Exercise requirements: You are asked to write out the entries exactly as they are given.

Provided records:
┄┄┄┄┄┄┄┄┄┄┄┄┄┄┄┄┄┄┄┄

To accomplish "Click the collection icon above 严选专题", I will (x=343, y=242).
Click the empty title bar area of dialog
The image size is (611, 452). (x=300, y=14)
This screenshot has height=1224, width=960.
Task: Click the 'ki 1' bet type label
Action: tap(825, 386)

┄┄┄┄┄┄┄┄┄┄┄┄┄┄┄┄┄┄┄┄

Task output:
To accomplish "Click the collection icon above 严选专题", I will (x=343, y=242).
Click the empty title bar area of dialog
The image size is (611, 452). (x=300, y=14)
This screenshot has height=1224, width=960.
Task: Click the 'ki 1' bet type label
Action: tap(825, 386)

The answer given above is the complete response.